Further, cows eating contaminated feed will
produce milk containing the slightly modified
aflatoxins M (Scudamore, 1994). Because of their
ubiquity and extreme toxicity, aflatoxins must
be considered the most important food-borne
mycotoxins worldwide. The biosynthetic pathways
of aflatoxins are well characterized (Klich &
Cleveland, 2000). The mycotoxin sterigmatocystin,
produced by various Aspergillus spp., is a
precursor of aflatoxin and is also carcinogenic,
although it is comparatively rare in food and
feed (Moss, 1994). The production of secondary
metabolites usually occurs only when vegetative
growth has ceased and when conidium formation
ensues; the regulatory mechanisms coupling
conidiation with secondary metabolism are
beginning to be unravelled for A. nidulans
(Adams & Yu, 1998).
Ochratoxin A
This is a pentaketide/amino acid hybrid molecule
(Fig. 11.14d) which is produced by numerous
species of Aspergillus and Penicillium, especially
P. verrucosum, which is common on cereals in
temperate climates, and A. ochraceus and
A. carbonarius, which grow on the flesh of coffee
berries during drying. Coffee can, therefore, be
contaminated with ochratoxin A, but mercifully
much of it is destroyed during roasting (Viani,
2002). Ochratoxin A consumed with contaminated
cereals or meat has a long residence
time (half-life 35 days) in the human body.

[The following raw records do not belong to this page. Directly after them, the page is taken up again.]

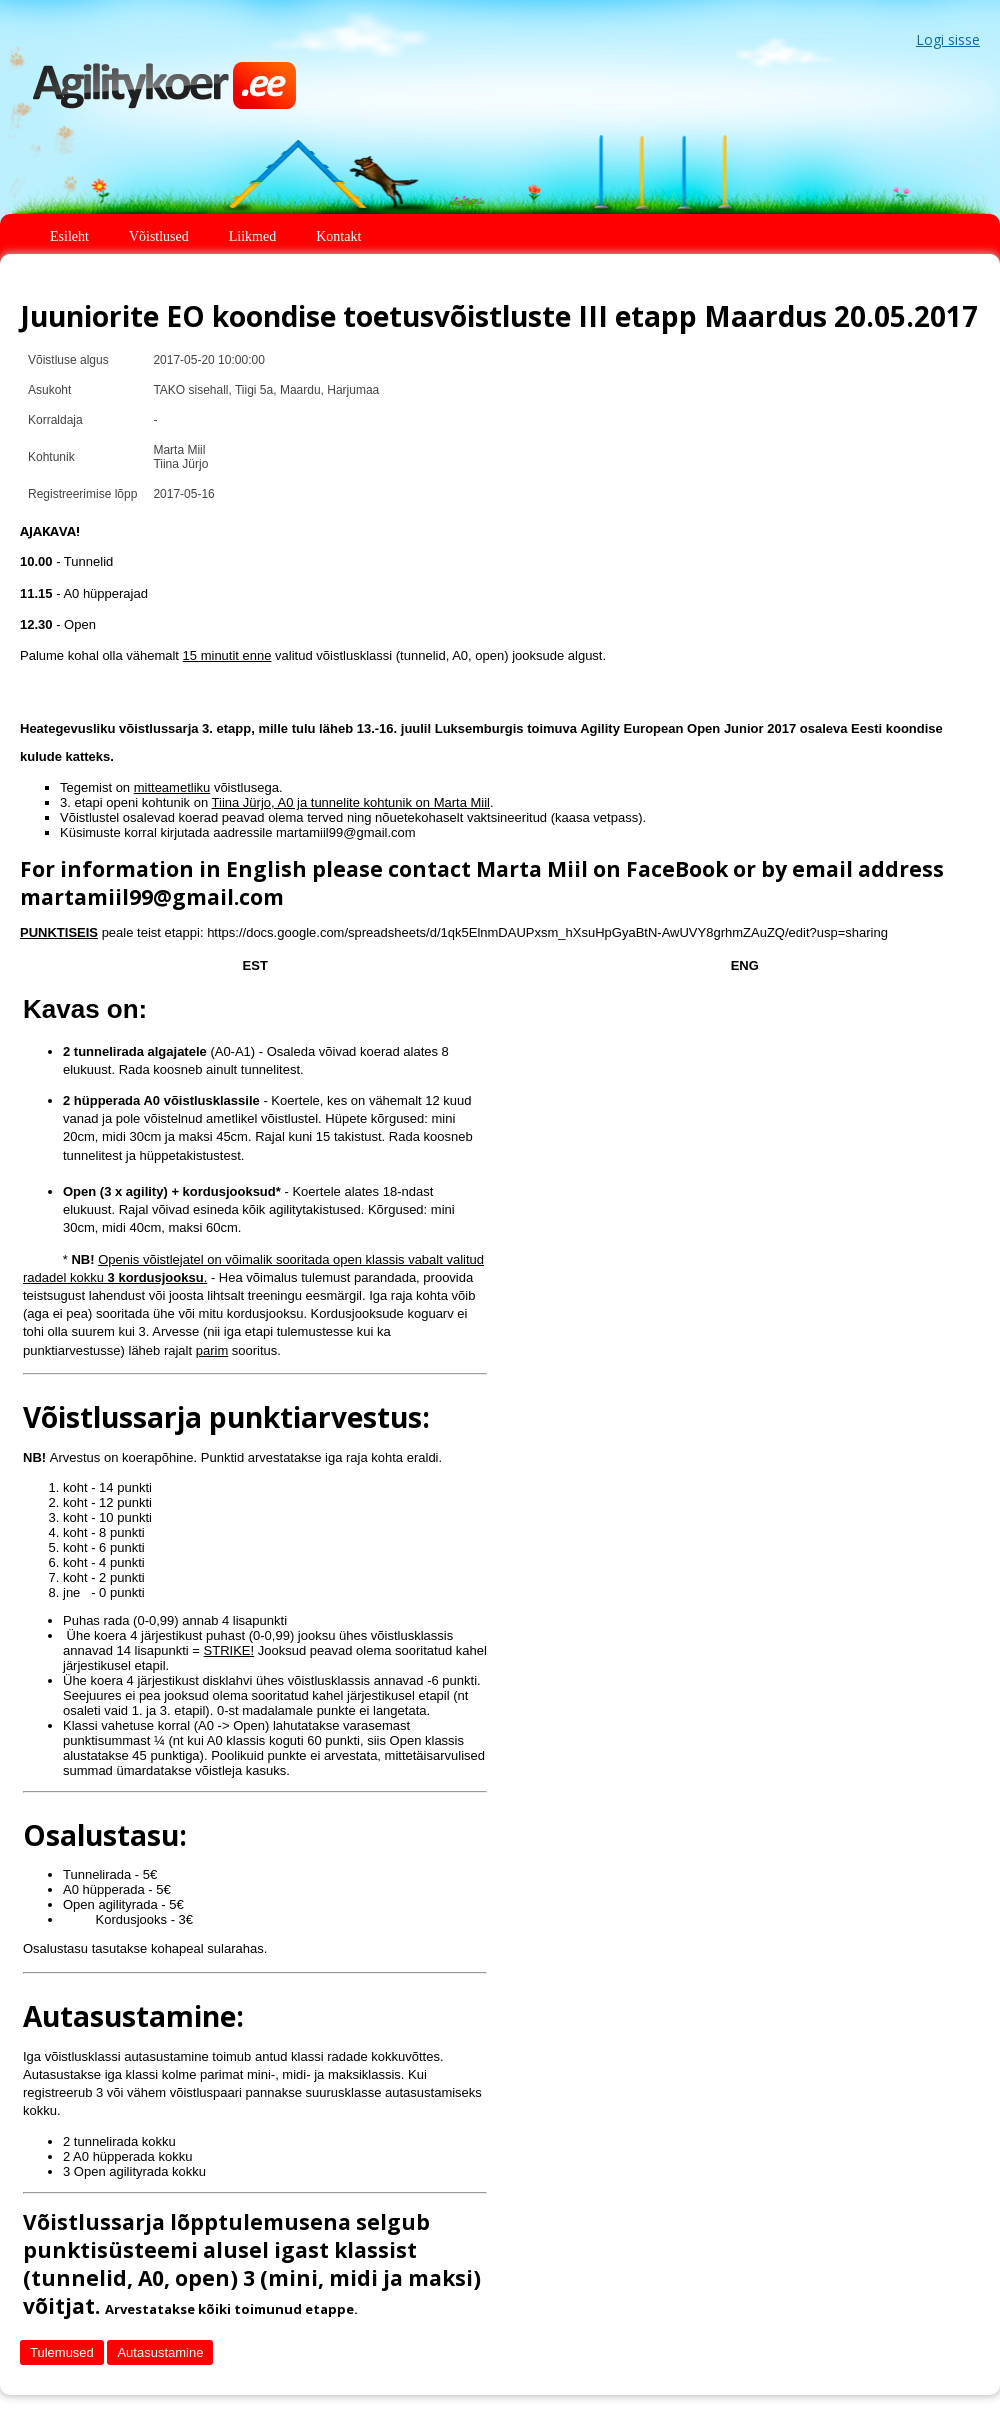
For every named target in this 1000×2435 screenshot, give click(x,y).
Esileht (69, 236)
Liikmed (252, 236)
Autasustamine (160, 2352)
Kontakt (338, 236)
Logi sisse (948, 39)
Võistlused (159, 236)
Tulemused (62, 2352)
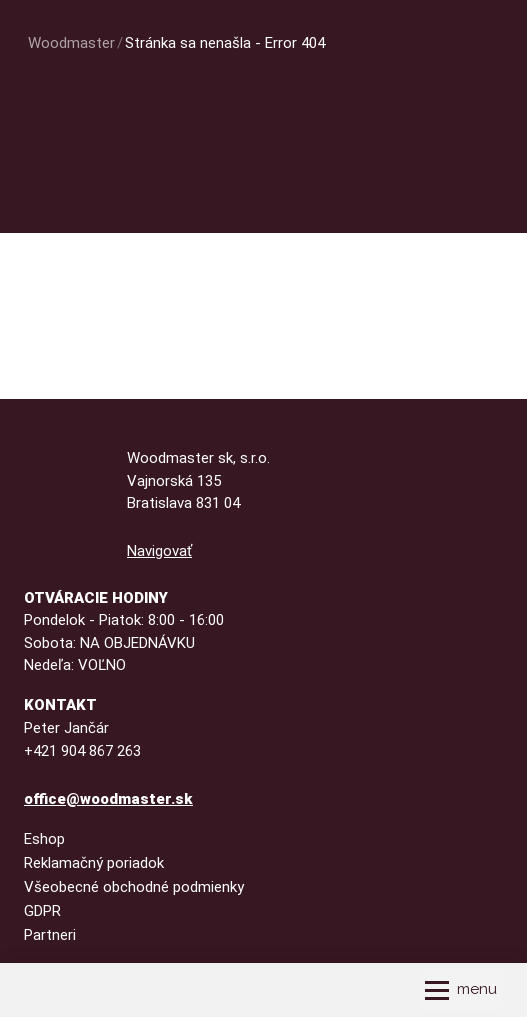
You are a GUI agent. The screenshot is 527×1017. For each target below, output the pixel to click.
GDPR (42, 911)
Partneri (50, 935)
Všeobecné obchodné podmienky (134, 887)
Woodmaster (71, 43)
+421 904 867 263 (82, 751)
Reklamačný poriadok (94, 863)
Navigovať (159, 551)
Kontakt (60, 705)
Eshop (44, 839)
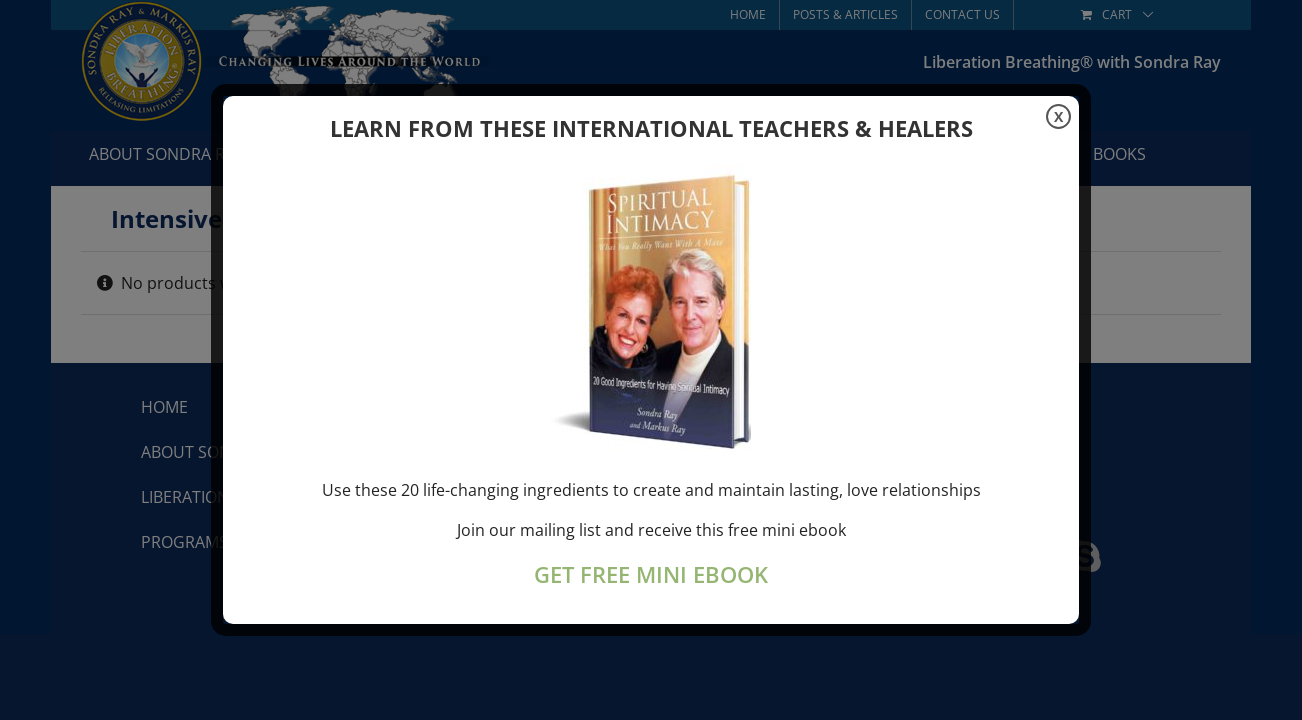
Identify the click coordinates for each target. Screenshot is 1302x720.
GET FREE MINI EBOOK (651, 574)
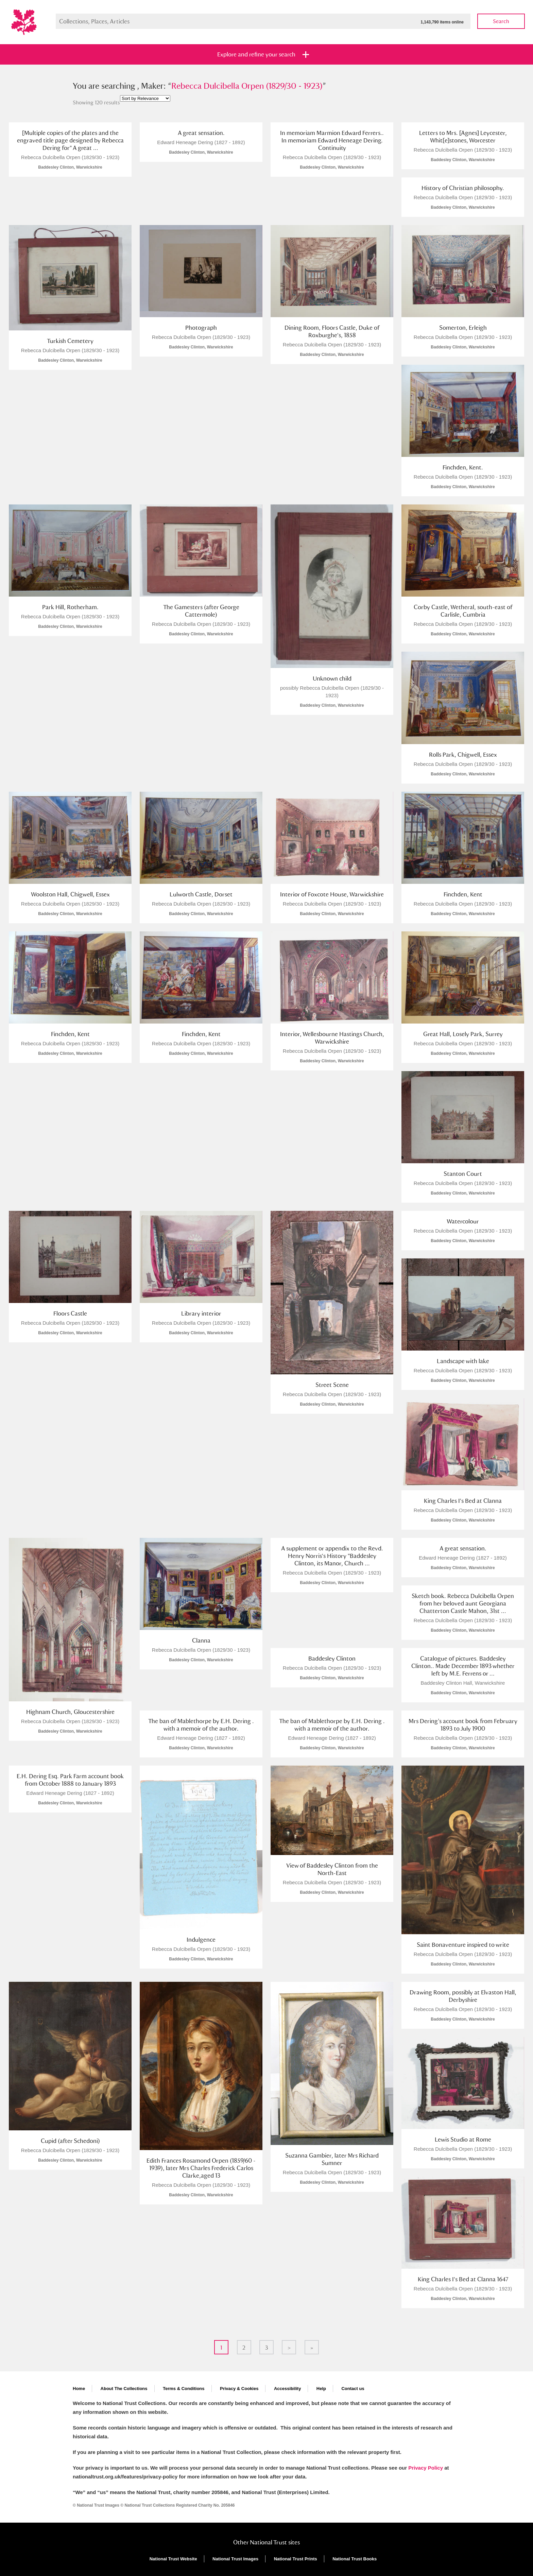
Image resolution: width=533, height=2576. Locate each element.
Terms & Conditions (184, 2388)
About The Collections (124, 2388)
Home (79, 2388)
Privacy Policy (425, 2468)
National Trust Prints (295, 2558)
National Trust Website (173, 2558)
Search (501, 21)
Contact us (352, 2388)
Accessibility (287, 2388)
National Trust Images (235, 2558)
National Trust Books (354, 2558)
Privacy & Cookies (239, 2388)
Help (321, 2388)
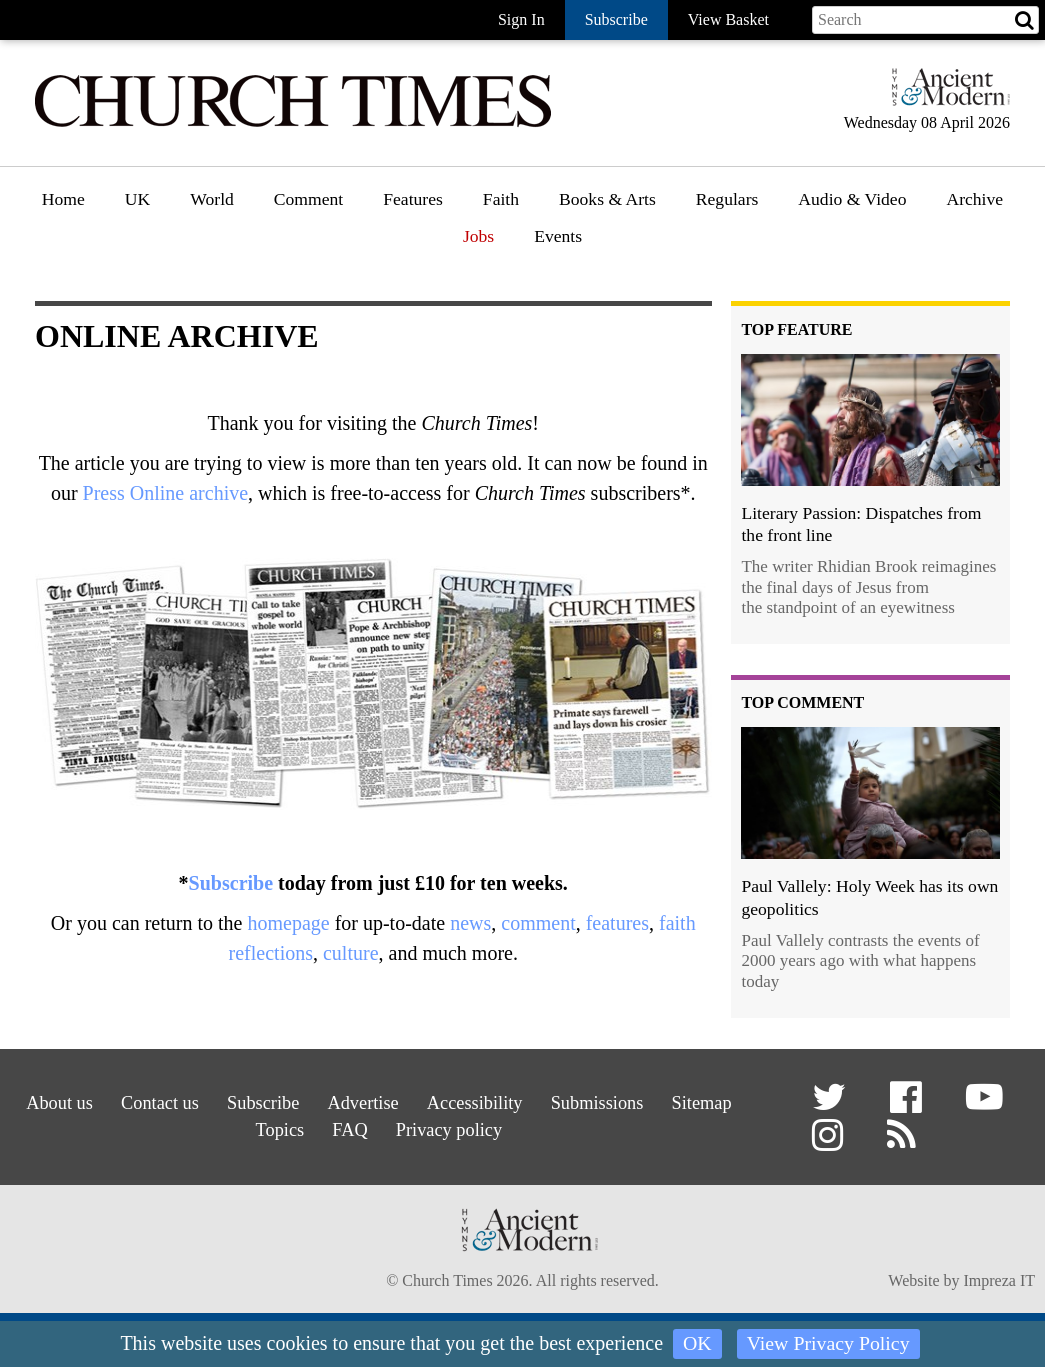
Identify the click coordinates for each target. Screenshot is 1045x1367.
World (212, 199)
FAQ (394, 1125)
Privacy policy (502, 1125)
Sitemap (223, 1125)
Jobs (478, 236)
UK (137, 199)
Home (63, 199)
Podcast (826, 251)
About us (74, 1100)
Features (413, 199)
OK (696, 1344)
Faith (501, 199)
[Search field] (925, 20)
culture (351, 953)
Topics (315, 1125)
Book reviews (608, 256)
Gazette (724, 256)
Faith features (532, 256)
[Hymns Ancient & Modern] (945, 95)
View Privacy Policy (828, 1344)
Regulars (727, 199)
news (470, 923)
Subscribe (231, 883)
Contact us (185, 1100)
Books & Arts (607, 199)
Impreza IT (999, 1284)
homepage (288, 923)
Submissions (663, 1100)
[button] (832, 1105)
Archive (974, 199)
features (617, 923)
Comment (308, 199)
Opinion (304, 256)
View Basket (728, 19)
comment (538, 923)
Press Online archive (166, 493)
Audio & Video (852, 199)
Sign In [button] (521, 19)
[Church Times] (293, 124)
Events (558, 236)
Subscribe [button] (616, 19)
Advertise (408, 1100)
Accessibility (530, 1100)
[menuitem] (63, 206)
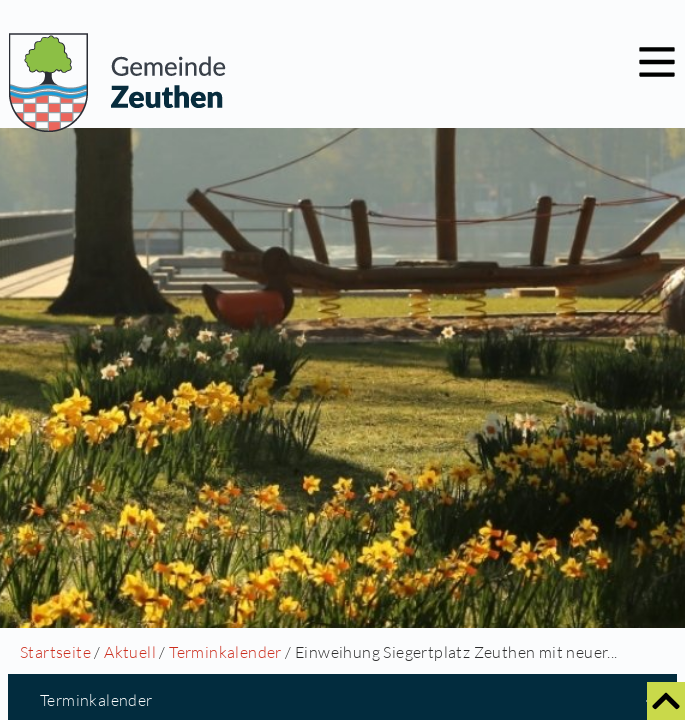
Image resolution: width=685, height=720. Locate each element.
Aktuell (130, 652)
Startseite (55, 652)
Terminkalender (225, 652)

It is highly nephrotoxic and has been implicated
in a degenerative human kidney disorder
called ‘Balkan endemic nephropathy’; it is also
strongly suspected to cause cancer of the gall
bladder (Stoev, 1998; O’Brien & Dietrich, 2005).
Further, ochratoxin A causes a renal degenerative
disorder of farm animals, especially pigs. A
chemically closely related mycotoxin is citrinin.